In October of 1994, David Greenman began working for Walnut Creek CDROM as the sysadmin for our FTP server. In addition to routine maintenance, David used the server as a testbed for improvements to FreeBSD. Over the years our server has set numerous records, and is currently the busiest single CPU server on the Internet, with more than 1.2 terabytes of downloads on a typical day.

During most of 1994 we were unable to publish any FreeBSD products because of the AT&T lawsuit. Once the lawsuit was settled, we began publishing again in January 1995. Many people were interested in getting regular updates, so we began offering the FreeBSD CDROMs on a subscription plan, and we also began publishing snapshots of the current track. In 1996 we teamed up with Greg Lehey, and began publishing FreeBSD books, including "Installing and Running FreeBSD" and "The Complete FreeBSD".

FreeBSD's popularity grew steadily, and by 1997, it was our most successful product. We began publishing a FreeBSD newsletter, but we still haven't got it onto a regular update schedule. In 1999 we sponsored the first FreeBSD Conference, in Berkeley, California. It was attended by over 325 people, and 18 exhibitors, which was the maximum the conference center could accommodate.

Walnut Creek CDROM uses FreeBSD for all our servers. Most of our developers use FreeBSD, and some of our sales people and shipping crew run FreeBSD. We hope to be a Windows-free workplace soon.
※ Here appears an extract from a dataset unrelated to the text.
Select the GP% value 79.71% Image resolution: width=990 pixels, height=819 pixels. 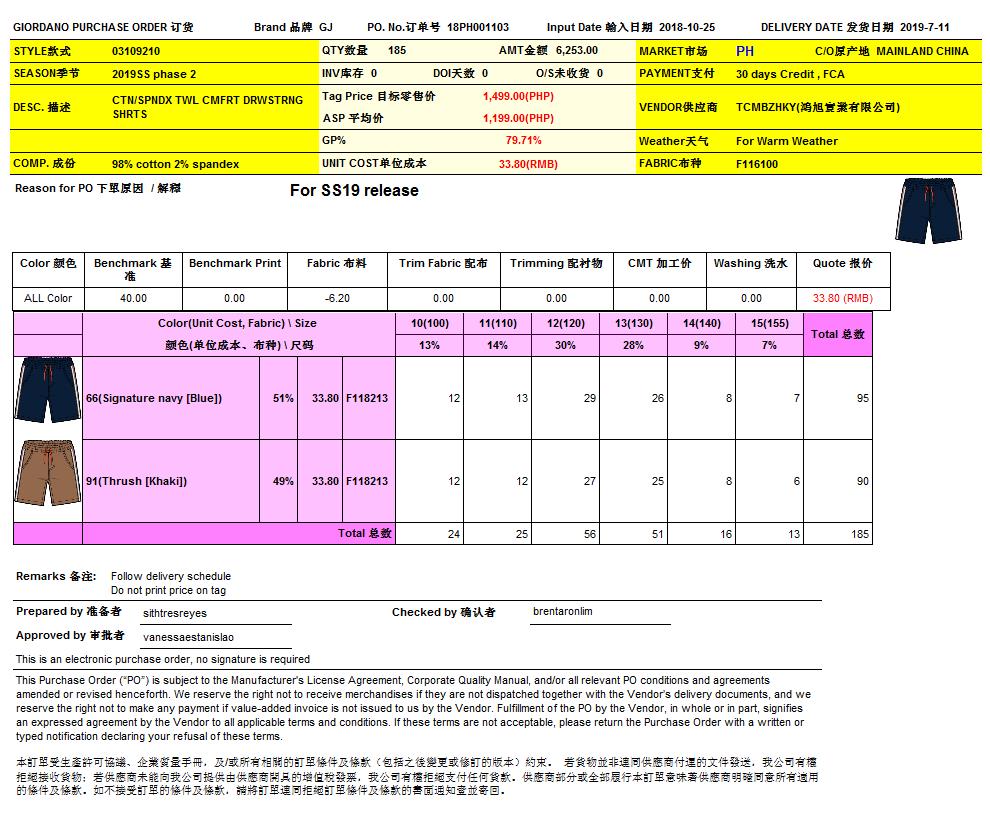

Beginning in the Fall of 1999 we increased our marketing budget for FreeBSD, in an effort to get the FreeBSD story out and grow our user base. We did more advertising, more publicity, and increased our tradeshow presence. We had a positive reaction to these efforts, so we will be doing even more during 2000. You should expect to see more FreeBSD products from Walnut Creek CDROM, including new FreeBSD books and applications. We will be sponsoring and organizing BSD'Con 2000, and are planning to attract up to 600 attendees this year.

I am very enthusiastic about FreeBSD. It is great software, created by skilled and dedicated developers. At Walnut Creek CDROM, we will be doing everything we can to help it succeed.